Science Talent Search Names 40 Finalists

Article excerpt

Forty high school students have been selected to compete for $205,000 in scholarships in the 55th annual Westinghouse Science Talent Search. The finalists, chosen from 1,869 entrants at 735 high schools in the United States, plan to attend the Science Talent Institute from March 6 to 11 in Washington, D.C. There they will be awarded scholarships ranging from $40,000 to $1,000 at a ceremony on March 11.

The number of entrants this year ranks as the second-highest in the competition's history, surpassed only by the 2,075 students who competed in 1970. During the final judging in March, the finalists are scheduled to undergo intensive interviews by a panel of 12 scientists, including J. Richard Gott, an astrophysicist at Princeton University, and Dudley R. Herschbach, a chemist at Harvard University and 1986 Nobel laureate.

While the projects range widely across the sciences, including astronomy, medicine, and the social sciences, biology proved the most popular field among finalists, with seven entries. Mathematics ranked second, with five projects, and physics yielded four.

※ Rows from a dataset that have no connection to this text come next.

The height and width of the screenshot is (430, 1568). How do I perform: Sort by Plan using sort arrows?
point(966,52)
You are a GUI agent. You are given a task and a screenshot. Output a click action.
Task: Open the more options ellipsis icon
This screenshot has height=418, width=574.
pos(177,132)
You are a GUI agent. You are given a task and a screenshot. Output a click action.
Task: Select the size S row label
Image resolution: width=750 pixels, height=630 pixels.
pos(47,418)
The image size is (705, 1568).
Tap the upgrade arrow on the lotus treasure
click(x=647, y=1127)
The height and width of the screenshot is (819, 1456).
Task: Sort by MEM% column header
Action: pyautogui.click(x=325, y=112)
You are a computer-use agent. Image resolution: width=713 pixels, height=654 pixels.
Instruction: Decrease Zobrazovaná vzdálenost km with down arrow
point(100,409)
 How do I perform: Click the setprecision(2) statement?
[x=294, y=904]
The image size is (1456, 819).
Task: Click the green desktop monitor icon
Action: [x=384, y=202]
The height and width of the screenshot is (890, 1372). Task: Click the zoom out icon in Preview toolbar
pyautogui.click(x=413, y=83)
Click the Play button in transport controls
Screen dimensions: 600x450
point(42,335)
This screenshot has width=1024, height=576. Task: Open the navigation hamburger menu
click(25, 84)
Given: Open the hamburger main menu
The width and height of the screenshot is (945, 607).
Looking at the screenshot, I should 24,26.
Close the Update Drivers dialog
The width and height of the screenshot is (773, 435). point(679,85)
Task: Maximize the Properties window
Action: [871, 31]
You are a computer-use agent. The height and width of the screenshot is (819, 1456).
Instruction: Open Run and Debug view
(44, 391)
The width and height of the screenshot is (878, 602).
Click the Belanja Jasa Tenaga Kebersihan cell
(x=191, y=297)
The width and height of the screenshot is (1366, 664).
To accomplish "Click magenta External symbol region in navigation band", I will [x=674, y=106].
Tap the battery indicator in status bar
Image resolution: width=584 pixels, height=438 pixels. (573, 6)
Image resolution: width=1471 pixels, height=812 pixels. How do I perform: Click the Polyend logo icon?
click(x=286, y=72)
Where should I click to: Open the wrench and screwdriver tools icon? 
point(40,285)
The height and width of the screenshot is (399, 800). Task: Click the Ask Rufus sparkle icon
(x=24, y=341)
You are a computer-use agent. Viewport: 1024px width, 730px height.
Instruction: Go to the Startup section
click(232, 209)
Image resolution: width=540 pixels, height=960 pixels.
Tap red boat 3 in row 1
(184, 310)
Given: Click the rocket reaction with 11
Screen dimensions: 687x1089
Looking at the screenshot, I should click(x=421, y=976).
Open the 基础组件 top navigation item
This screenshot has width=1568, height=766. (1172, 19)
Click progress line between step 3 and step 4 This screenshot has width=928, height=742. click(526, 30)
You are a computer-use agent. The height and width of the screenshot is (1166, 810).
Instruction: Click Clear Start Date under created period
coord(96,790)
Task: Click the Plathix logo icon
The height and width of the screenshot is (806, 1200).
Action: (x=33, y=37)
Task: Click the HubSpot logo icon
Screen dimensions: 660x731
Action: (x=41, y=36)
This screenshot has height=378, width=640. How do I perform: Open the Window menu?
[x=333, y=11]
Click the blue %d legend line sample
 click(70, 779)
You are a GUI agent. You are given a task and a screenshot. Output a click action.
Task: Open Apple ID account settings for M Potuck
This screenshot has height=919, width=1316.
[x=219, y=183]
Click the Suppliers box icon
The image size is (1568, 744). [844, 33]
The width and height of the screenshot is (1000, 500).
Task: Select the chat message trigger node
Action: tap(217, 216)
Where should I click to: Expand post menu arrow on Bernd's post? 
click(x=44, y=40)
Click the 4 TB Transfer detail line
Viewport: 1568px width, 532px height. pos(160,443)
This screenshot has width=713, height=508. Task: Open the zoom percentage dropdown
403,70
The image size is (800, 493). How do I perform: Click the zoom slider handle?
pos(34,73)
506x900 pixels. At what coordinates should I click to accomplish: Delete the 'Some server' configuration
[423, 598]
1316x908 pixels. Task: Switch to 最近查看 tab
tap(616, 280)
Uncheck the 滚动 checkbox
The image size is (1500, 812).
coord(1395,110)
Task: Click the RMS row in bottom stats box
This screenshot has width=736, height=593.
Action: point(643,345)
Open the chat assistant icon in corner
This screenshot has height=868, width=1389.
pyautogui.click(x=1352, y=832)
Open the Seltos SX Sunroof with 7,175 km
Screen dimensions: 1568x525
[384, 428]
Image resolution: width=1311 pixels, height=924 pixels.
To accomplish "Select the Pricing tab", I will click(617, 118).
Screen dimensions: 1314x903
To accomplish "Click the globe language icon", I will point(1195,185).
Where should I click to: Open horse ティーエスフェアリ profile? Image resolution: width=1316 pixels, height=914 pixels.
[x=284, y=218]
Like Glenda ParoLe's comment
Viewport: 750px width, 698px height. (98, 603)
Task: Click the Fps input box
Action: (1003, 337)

The 25 male and 15 female finalists, ranging in age from 16 to 18, represent 2.1 percent of total competitors and hail from 34 U.S. cities in 12 states. This year's competition attracted high school seniors from all 50 states, the District of Columbia, and Puerto Rico. New York State produced the largest number of winners, with 16 finalists, 5 of whom live in New York City.

California produced six finalists, and Virginia turned out four.

Stuyvesant High School in New York City yielded four finalists, the largest number for a single high school this year. It was followed by Stanton College Preparatory School in Jacksonville, Fla., which produced two.

"I am continually impressed with the caliber of work presented by these young scientists," says Alfred S. McLaren, president of Science Service, Inc., which in partnership with the Westinghouse Foundation has conducted the competition since 1942. "Their enthusiasm for learning and their dedication to finding scientific solutions to the complex situations that face us nationally and internationally should reassure us all that these truly will be leaders and teachers of tomorrow."

Among previous finalists, five have gone on to win Nobel prizes, and two have earned the Fields Medal, the highest honor in mathematics. …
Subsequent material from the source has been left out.